DOCUMENT PASSAGE
# # # # # # #

In truth, the Sisters of Mercy had been around me my entire life, though I hadn’t realized it. Some of my very close friends were educated by the Sisters of Mercy. I remember going to dances and community programs at those schools and feeling drawn to the spirit of compassion and hospitality. There was a sense of great consideration for the betterment of the students and affiliates of the school as well as the overall community. The relationship between the students and sisters felt familiar. In many ways I compared it to the appreciation that my grandmother had for her community. Both the Sisters of Mercy and my Grandma were purposeful in their affiliations in order to foster positive relationships within society. I wanted to be like them, too.
Learning about Catherine McAuley felt like meeting an old friend with a common interest in serving the unmet needs of marginalized people. Life taught her about the vulnerability of indigent people. Her legacy inspired me to identify prejudice toward God’s people and advocate for change. Unknowingly, this was an introduction to Catholic social justice. As a woman of faith, I didn’t know what to do with this sudden eruption of passion, because becoming a vowed member of the Sisters of Mercy was not an option. I am a Protestant, married mother of three. During this time, I was introduced to Mercy Association.
Mercy Association is an alliance of lay women and men who are called to share in the mission of Mercy while maintaining independent lifestyles through a covenant with the Sisters of Mercy. After a period of prayer and discernment about Mercy Association, it became very clear that I was called to be part of this community. I joined on Sept. 24, 2012, and now help to organize the associates in my region.
The charism of Mercy inspires and challenges me to confront issues of overlooked populations with compassion. It provides a platform by which I can wholly honor traditions of my culture and my faith while moving forward in Jesus Christ through service, prayer and community. For the first time in my life, I choose not to ignore the person on the corner asking for help. I pay attention to the people around me because my covenant and community hold me accountable to live with devotion.

# # # # # # #

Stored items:
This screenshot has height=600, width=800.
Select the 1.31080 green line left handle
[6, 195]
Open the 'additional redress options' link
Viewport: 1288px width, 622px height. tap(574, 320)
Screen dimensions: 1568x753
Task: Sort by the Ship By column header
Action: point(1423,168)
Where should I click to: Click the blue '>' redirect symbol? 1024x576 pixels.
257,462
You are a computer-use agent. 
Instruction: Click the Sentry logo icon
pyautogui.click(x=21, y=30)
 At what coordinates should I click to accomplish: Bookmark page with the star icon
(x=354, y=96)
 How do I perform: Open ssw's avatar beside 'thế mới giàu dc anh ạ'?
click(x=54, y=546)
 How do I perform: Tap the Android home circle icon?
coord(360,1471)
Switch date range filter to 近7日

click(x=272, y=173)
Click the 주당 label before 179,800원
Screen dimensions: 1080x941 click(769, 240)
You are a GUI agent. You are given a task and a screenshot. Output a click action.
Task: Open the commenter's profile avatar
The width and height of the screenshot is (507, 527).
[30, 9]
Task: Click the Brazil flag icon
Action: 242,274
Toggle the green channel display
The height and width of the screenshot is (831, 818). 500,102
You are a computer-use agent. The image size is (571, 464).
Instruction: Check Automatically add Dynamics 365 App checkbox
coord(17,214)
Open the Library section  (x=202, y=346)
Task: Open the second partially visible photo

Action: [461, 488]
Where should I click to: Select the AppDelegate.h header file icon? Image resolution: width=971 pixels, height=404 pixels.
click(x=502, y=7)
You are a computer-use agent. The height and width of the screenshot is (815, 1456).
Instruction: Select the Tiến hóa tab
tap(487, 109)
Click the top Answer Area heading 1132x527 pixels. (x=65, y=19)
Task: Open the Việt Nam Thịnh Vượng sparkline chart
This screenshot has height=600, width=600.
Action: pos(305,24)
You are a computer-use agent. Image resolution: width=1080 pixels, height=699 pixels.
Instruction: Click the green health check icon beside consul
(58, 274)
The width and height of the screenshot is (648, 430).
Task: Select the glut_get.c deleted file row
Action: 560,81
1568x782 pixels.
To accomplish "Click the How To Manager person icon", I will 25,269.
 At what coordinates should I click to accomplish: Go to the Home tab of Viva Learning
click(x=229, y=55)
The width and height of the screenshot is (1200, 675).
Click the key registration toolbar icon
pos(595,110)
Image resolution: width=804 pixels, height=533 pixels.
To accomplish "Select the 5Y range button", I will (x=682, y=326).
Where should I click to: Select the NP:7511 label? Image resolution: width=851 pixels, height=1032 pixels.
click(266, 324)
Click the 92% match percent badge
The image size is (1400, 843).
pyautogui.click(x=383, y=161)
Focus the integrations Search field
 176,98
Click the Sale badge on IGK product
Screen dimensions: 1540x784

# # # # # # #

DIRECTIONS FOR THIS TASK
Could you continue the personal account of joining Mercy Association, starting right after its last sentence? You can ignore the stored rows entirely.

RESPONSE AREA
Upon reflection, I see the spirit of Catherine McAuley in the life my Grandma lived. Like Catherine, she had a great desire to meet the immediate needs of the people around her while living Gospel values. Both women have inspired me to do the same, because I believe God ultimately wants us to become partners on the journey. As I continue to grow, I thank God for the manifestation of faith in my life. With love and mercy, I can’t help but be thankful and embrace the varied paths of faith surrounding me.
My journey has been an awesome blend of sharing and learning. For instance, as part of an Association antiracism workshop in Mississippi, our participants attended Mass at St. Rose of Lima Catholic Church. There was a mix of all races and a Gospel choir. There I sat intimately with God amongst friends and acquaintances of every age, sex, race and religion—in hope and community with one another.
Some may ask, how does an African-American Baptist woman identify with an order of apostolic vowed Catholic religious? It is actually very simple: The presence of God exists in both places. As a society, we must learn to build intimacy with God and trust the Holy Spirit to guide us how we should go. Catherine McAuley and my grandmother worshiped God by doing the works of mercy. I praise God for each part of my journey. Between my Grandma’s mentorship and my relationship with the Sisters of Mercy, I can fully embrace God in both traditions.